- **Check your understanding**
1: Reproduce word for word everything in the Nebius cost passage below, from "And then the" down to "the same rate.".
2: Answer these questions from the Nebius cost passage below:
(a) About how long does the training stage take?
(b) What is the upper hourly rate given for a fully dedicated host?
(c) How often does wait_for_job() poll?
3: According to the Nebius cost passage below, why do you pay the same rate even when traffic comes at 3am?
___ Excerpted passage
WITH_TUNNEL=1 ./run.sh

The Real Cost on Nebius Cloud

Stage	Duration	GPU Running?	Cost @ $2.49/hr
VM setup + dependencies	~25 min	Yes (idle)	~$1.04
Training (160 rows, 5 epochs)	~10 min	Yes (active)	~$0.42
Merge LoRA	~8 min	Yes (active)	~$0.33
vLLM startup	~4 min	Yes (idle)	~$0.17
Total to first inference	~47 min		~$1.96

And then the VM keeps billing at $2.49/hr (or up to $4/hr for a fully dedicated host) every hour you leave it running for serving. Traffic at 3am? You're paying the same rate.

For dedicated GPU hosting at $4/hour running 24/7, that's ~$2,880/month before storage or egress.

Path 2: Nebius Token Factory — Fewer Lines, Less Everything

The Architecture

legislation_qa_clean.jsonl
    ↓ sanitize_dataset()          ← normalize roles, validate
artifacts/legislation_qa_clean.nebius.jsonl
    ↓ upload_training_file()      ← client.files.create()
file-id
    ↓ create_finetune_job()       ← client.fine_tuning.jobs.create()
job-id
    ↓ wait_for_job()              ← poll every 30s
fine-tuned model checkpoint
    ↓ create_custom_model()       ← POST /v0/models
deployed model endpoint
    ↓ smoke_test()                ← client.chat.completions.create()

No VM. No CUDA. No vLLM. No merge step. No FastAPI. No Cloudflare tunnel. The whole flow runs from your laptop.
______
___ Provided records
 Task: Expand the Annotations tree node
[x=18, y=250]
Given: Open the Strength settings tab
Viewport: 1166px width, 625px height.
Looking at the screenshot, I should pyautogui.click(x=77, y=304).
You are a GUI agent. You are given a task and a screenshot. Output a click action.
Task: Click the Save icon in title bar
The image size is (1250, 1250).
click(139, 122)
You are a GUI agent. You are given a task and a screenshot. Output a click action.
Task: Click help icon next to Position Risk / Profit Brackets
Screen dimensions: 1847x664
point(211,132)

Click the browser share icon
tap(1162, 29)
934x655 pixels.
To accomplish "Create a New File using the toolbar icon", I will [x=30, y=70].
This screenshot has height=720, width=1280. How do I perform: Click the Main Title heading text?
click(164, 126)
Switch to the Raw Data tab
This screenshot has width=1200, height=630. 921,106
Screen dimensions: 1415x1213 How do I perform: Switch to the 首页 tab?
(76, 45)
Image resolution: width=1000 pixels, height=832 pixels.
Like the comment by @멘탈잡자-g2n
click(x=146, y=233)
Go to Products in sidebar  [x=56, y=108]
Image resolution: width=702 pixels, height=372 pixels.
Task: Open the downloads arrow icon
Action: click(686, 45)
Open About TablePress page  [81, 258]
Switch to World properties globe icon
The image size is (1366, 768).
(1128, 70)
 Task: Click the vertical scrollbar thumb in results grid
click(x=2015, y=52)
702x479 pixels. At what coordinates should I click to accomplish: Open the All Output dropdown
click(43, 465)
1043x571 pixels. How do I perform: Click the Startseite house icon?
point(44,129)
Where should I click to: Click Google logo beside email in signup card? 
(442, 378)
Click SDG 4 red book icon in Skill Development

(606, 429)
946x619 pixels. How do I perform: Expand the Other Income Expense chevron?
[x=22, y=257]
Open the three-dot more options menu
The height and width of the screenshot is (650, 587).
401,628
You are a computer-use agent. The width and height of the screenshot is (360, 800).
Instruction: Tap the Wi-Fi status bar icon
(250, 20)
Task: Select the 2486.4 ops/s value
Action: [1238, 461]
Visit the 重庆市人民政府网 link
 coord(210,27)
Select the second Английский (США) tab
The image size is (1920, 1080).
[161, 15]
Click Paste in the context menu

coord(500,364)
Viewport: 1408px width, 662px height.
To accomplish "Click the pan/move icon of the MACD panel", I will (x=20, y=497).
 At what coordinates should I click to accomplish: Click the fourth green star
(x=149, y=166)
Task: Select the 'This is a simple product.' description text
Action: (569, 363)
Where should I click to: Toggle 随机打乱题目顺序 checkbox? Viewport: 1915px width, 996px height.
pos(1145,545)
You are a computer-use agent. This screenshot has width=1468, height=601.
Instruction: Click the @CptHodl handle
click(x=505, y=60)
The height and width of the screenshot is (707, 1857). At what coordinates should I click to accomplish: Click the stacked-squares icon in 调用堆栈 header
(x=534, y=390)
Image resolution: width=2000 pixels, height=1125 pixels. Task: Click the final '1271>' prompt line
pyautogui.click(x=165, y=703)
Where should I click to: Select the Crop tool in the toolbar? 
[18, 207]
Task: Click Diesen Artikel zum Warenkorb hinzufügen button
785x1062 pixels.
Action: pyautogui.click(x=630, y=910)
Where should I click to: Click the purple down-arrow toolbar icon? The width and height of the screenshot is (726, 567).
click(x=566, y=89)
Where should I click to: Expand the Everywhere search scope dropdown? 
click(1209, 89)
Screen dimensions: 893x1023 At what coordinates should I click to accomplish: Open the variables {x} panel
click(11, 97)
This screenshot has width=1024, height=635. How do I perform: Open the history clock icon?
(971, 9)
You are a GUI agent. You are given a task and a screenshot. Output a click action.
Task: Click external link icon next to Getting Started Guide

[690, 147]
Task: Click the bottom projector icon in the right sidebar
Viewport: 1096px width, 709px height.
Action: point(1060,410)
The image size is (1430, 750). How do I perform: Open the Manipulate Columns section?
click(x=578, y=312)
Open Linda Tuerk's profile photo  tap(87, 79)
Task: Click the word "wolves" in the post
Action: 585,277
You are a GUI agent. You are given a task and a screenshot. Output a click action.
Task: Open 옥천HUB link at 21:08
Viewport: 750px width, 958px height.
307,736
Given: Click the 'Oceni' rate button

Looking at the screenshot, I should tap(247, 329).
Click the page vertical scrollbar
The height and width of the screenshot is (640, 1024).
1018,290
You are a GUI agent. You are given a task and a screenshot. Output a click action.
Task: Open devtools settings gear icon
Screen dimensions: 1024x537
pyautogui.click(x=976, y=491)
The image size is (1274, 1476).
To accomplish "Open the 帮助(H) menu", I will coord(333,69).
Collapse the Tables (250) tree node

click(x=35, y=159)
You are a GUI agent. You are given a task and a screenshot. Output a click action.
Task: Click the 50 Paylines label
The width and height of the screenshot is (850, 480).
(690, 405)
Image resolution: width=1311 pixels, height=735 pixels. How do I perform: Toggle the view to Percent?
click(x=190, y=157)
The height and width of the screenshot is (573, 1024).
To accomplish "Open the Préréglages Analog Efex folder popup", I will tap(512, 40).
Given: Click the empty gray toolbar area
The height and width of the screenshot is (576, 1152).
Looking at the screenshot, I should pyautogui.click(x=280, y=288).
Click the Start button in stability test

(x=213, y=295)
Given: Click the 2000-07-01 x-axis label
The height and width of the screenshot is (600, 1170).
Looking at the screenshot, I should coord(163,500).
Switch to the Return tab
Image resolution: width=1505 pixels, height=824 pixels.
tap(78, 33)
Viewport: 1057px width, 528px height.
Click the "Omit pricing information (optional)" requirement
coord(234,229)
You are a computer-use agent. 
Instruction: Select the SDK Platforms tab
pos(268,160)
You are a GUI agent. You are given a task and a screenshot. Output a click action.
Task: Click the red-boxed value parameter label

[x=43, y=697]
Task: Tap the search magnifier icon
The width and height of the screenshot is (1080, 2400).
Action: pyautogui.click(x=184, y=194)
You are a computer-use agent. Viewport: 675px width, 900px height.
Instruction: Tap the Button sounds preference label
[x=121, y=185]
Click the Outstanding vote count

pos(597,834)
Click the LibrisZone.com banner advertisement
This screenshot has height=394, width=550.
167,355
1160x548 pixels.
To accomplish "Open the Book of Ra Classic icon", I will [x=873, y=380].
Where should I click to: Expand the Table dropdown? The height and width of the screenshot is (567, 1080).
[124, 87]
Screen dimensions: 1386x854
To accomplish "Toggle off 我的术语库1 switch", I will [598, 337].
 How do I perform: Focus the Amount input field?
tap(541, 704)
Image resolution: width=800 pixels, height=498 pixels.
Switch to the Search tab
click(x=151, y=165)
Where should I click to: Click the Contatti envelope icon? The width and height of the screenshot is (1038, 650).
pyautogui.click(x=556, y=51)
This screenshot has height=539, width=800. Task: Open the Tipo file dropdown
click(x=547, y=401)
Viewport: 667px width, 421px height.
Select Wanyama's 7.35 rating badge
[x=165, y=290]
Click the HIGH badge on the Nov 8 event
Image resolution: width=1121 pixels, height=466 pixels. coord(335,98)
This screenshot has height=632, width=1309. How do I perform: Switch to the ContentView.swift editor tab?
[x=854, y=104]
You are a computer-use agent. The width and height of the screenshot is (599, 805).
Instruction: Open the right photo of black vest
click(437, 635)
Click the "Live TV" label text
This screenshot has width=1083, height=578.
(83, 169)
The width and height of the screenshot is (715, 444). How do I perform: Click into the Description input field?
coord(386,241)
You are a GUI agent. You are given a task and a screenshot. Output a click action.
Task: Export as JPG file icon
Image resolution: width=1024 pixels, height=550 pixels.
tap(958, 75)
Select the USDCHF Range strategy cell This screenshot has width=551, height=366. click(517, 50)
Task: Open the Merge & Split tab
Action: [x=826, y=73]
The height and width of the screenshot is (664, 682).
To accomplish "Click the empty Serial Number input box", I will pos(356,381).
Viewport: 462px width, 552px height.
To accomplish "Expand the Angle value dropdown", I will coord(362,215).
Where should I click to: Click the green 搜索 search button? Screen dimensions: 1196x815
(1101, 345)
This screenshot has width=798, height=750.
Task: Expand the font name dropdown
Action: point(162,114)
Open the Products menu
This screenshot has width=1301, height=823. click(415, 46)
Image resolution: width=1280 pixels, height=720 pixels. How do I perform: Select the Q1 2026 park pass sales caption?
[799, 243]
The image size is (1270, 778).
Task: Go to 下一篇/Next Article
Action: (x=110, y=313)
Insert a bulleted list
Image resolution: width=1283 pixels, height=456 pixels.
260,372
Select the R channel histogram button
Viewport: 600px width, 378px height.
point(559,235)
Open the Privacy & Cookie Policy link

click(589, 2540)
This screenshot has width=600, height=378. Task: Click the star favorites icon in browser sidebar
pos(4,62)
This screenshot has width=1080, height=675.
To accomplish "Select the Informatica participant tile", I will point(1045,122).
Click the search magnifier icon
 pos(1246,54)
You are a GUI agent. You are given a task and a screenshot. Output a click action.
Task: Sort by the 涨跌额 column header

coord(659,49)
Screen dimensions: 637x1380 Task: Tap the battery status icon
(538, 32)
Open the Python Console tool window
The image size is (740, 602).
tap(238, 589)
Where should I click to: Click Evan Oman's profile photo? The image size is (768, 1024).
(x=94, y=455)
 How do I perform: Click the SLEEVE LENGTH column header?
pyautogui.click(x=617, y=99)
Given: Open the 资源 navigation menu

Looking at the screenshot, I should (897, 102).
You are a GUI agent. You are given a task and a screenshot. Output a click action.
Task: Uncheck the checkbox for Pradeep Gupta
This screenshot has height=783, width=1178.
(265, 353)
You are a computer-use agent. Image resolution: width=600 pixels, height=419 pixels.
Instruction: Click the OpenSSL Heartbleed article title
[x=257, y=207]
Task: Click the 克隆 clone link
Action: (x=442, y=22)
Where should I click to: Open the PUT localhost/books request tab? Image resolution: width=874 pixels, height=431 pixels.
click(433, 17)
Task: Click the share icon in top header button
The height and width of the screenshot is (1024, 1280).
______
- **List of solutions**
1:
And then the VM keeps billing at $2.49/hr (or up to $4/hr for a fully dedicated host) every hour you leave it running for serving. Traffic at 3am? You're paying the same rate.

2:
(a) About 10 minutes.
(b) Up to $4 per hour.
(c) Every 30 seconds.

3: The VM keeps billing at $2.49/hr, or up to $4/hr for a fully dedicated host, for every hour it is left running for serving. The charge depends on the running time, not on the amount of traffic.